Every record needs to be restated word for word.

○ ○ ○ ○ ○ ○ ○

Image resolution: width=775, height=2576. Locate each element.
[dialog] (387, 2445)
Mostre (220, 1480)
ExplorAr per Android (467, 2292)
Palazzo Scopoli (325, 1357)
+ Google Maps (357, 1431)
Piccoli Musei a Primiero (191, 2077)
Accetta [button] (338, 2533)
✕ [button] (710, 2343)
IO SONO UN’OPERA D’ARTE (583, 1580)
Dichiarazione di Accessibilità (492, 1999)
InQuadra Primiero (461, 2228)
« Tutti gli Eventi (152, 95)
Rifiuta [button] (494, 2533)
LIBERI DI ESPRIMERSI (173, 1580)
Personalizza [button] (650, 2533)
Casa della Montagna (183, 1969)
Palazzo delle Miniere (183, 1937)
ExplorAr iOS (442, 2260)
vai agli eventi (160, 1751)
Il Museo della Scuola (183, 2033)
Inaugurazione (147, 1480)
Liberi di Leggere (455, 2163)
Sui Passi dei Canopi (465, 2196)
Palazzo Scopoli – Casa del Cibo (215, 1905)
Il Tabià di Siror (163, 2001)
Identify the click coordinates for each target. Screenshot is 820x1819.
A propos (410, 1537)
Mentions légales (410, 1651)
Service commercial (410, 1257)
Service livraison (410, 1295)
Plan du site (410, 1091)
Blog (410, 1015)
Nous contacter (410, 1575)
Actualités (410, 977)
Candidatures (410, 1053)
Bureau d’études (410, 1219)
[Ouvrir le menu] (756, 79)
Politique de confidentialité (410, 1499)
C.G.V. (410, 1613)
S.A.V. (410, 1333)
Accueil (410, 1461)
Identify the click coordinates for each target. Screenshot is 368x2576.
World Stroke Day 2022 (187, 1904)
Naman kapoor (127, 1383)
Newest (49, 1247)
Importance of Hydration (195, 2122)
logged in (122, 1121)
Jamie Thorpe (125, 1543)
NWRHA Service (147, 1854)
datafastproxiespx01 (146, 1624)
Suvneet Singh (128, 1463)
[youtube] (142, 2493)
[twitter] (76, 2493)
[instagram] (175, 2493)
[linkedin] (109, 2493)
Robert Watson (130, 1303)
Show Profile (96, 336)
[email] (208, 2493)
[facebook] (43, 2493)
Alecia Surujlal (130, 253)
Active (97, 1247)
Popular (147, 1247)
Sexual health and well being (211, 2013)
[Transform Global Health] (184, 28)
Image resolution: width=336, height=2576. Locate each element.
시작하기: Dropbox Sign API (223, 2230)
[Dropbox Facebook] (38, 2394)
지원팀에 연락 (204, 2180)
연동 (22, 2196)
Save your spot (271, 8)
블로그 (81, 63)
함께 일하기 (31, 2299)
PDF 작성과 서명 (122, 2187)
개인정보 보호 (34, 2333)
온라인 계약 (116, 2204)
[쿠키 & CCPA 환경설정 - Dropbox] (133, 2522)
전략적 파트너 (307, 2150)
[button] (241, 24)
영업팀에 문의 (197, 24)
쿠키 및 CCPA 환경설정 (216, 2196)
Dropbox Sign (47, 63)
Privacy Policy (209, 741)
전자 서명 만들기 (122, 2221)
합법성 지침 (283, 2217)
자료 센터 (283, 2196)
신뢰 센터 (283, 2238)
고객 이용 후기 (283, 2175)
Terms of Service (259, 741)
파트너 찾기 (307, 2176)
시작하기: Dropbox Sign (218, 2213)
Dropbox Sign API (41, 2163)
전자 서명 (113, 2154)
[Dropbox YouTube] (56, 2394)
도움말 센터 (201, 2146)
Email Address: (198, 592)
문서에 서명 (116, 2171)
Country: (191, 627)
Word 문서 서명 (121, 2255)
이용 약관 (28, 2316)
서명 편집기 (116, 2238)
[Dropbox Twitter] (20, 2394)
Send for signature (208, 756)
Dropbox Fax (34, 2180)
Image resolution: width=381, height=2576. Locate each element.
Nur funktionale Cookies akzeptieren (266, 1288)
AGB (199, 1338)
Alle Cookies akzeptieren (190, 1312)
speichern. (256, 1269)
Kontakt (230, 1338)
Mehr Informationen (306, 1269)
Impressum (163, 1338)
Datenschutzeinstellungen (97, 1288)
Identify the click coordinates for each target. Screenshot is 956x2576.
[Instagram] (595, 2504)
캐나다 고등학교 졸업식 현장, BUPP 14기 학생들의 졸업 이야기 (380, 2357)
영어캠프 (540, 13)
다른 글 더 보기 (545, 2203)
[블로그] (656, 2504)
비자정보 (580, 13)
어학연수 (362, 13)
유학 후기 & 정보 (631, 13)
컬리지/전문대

○ ○ ○ ○ ○ ○ ○

## ANSWER TO THIS PROBLEM
Image resolution: width=775, height=2576. Locate each element.
[dialog] (387, 2445)
Mostre (220, 1480)
ExplorAr per Android (467, 2292)
Palazzo Scopoli (325, 1357)
+ Google Maps (357, 1431)
Piccoli Musei a Primiero (191, 2077)
Accetta [button] (338, 2533)
✕ [button] (710, 2343)
IO SONO UN’OPERA D’ARTE (583, 1580)
Dichiarazione di Accessibilità (492, 1999)
InQuadra Primiero (461, 2228)
« Tutti gli Eventi (152, 95)
Rifiuta [button] (494, 2533)
LIBERI DI ESPRIMERSI (173, 1580)
Personalizza [button] (650, 2533)
Casa della Montagna (183, 1969)
Palazzo delle Miniere (183, 1937)
ExplorAr iOS (442, 2260)
vai agli eventi (160, 1751)
Il Museo della Scuola (183, 2033)
Inaugurazione (147, 1480)
Liberi di Leggere (455, 2163)
Sui Passi dei Canopi (465, 2196)
Palazzo Scopoli – Casa del Cibo (215, 1905)
Il Tabià di Siror (163, 2001)
Identify the click coordinates for each target. Screenshot is 820x1819.
A propos (410, 1537)
Mentions légales (410, 1651)
Service commercial (410, 1257)
Service livraison (410, 1295)
Plan du site (410, 1091)
Blog (410, 1015)
Nous contacter (410, 1575)
Actualités (410, 977)
Candidatures (410, 1053)
Bureau d’études (410, 1219)
[Ouvrir le menu] (756, 79)
Politique de confidentialité (410, 1499)
C.G.V. (410, 1613)
S.A.V. (410, 1333)
Accueil (410, 1461)
Identify the click coordinates for each target. Screenshot is 368x2576.
World Stroke Day 2022 (187, 1904)
Naman kapoor (127, 1383)
Newest (49, 1247)
Importance of Hydration (195, 2122)
logged in (122, 1121)
Jamie Thorpe (125, 1543)
NWRHA Service (147, 1854)
datafastproxiespx01 (146, 1624)
Suvneet Singh (128, 1463)
[youtube] (142, 2493)
[twitter] (76, 2493)
[instagram] (175, 2493)
[linkedin] (109, 2493)
Robert Watson (130, 1303)
Show Profile (96, 336)
[email] (208, 2493)
[facebook] (43, 2493)
Alecia Surujlal (130, 253)
Active (97, 1247)
Popular (147, 1247)
Sexual health and well being (211, 2013)
[Transform Global Health] (184, 28)
Image resolution: width=336, height=2576. Locate each element.
시작하기: Dropbox Sign API (223, 2230)
[Dropbox Facebook] (38, 2394)
지원팀에 연락 (204, 2180)
연동 (22, 2196)
Save your spot (271, 8)
블로그 (81, 63)
함께 일하기 (31, 2299)
PDF 작성과 서명 (122, 2187)
개인정보 보호 (34, 2333)
온라인 계약 (116, 2204)
[쿠키 & CCPA 환경설정 - Dropbox] (133, 2522)
전략적 파트너 (307, 2150)
[button] (241, 24)
영업팀에 문의 (197, 24)
쿠키 및 CCPA 환경설정 (216, 2196)
Dropbox Sign (47, 63)
Privacy Policy (209, 741)
전자 서명 만들기 (122, 2221)
합법성 지침 (283, 2217)
자료 센터 (283, 2196)
신뢰 센터 (283, 2238)
고객 이용 후기 (283, 2175)
Terms of Service (259, 741)
파트너 찾기 (307, 2176)
시작하기: Dropbox Sign (218, 2213)
Dropbox Sign API (41, 2163)
전자 서명 (113, 2154)
[Dropbox YouTube] (56, 2394)
도움말 센터 (201, 2146)
Email Address: (198, 592)
문서에 서명 (116, 2171)
Country: (191, 627)
Word 문서 서명 (121, 2255)
이용 약관 (28, 2316)
서명 편집기 (116, 2238)
[Dropbox Twitter] (20, 2394)
Send for signature (208, 756)
Dropbox Fax (34, 2180)
Image resolution: width=381, height=2576. Locate each element.
Nur funktionale Cookies akzeptieren (266, 1288)
AGB (199, 1338)
Alle Cookies akzeptieren (190, 1312)
speichern. (256, 1269)
Kontakt (230, 1338)
Mehr Informationen (306, 1269)
Impressum (163, 1338)
Datenschutzeinstellungen (97, 1288)
Identify the click coordinates for each target. Screenshot is 956x2576.
[Instagram] (595, 2504)
캐나다 고등학교 졸업식 현장, BUPP 14기 학생들의 졸업 이야기 (380, 2357)
영어캠프 (540, 13)
다른 글 더 보기 (545, 2203)
[블로그] (656, 2504)
비자정보 (580, 13)
어학연수 (362, 13)
유학 후기 & 정보 (631, 13)
컬리지/전문대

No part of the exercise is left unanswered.